• **TASK REQUIREMENTS**
One number is all that is asked for: the number of lines below that hold the string "dimensions".

• **PROVIDED DATA**
------------------------------------------------------------

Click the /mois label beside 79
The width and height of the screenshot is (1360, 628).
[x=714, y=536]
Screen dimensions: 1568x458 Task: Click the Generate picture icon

------------------------------------------------------------

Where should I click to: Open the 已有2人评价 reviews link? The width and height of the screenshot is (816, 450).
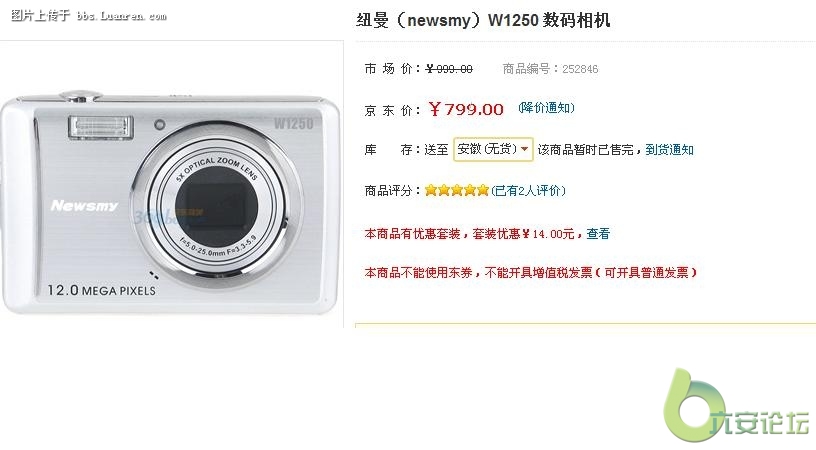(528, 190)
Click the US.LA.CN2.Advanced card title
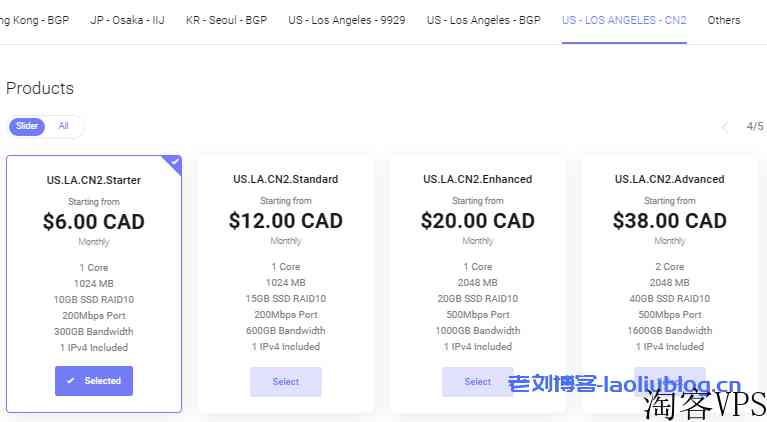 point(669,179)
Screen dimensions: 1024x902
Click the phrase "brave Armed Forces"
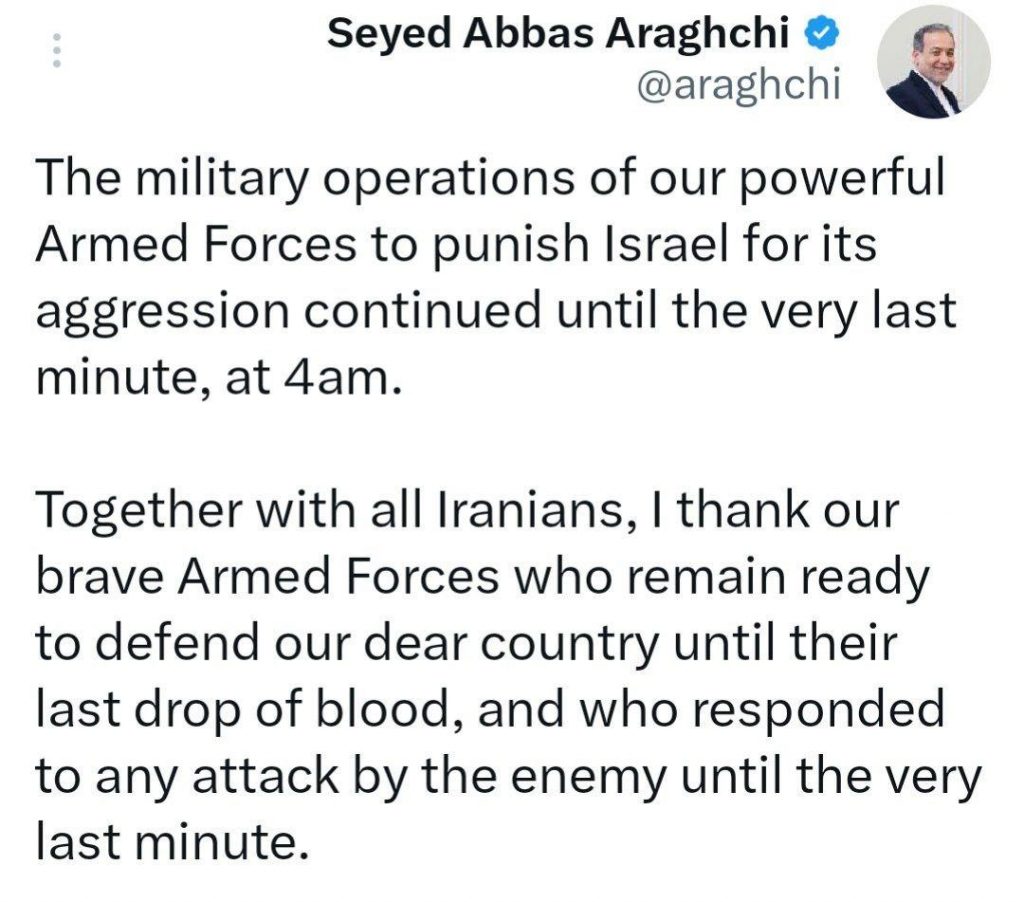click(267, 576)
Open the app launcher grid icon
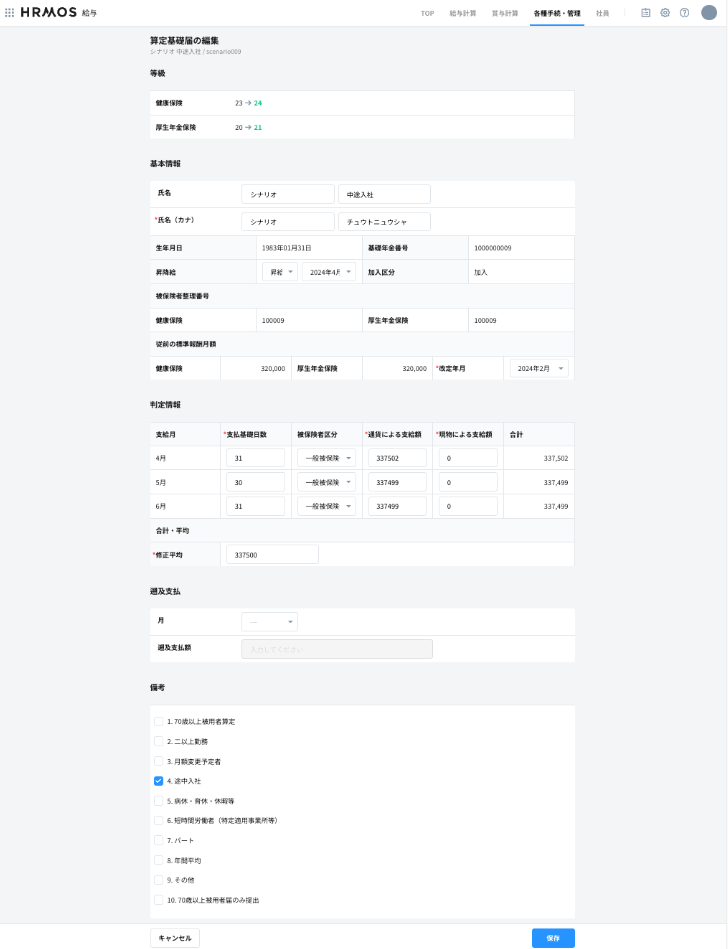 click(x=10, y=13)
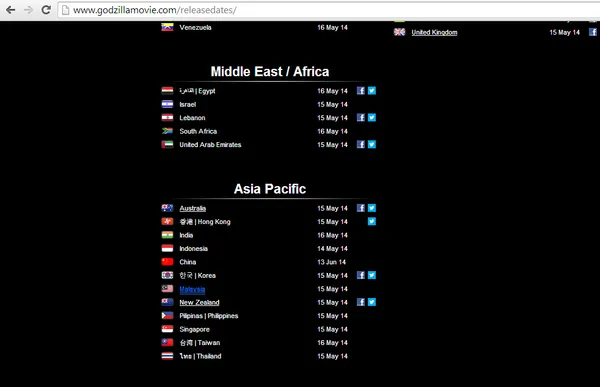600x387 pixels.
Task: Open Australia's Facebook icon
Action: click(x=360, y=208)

------------------------------------------------------------

• **ANSWER**
2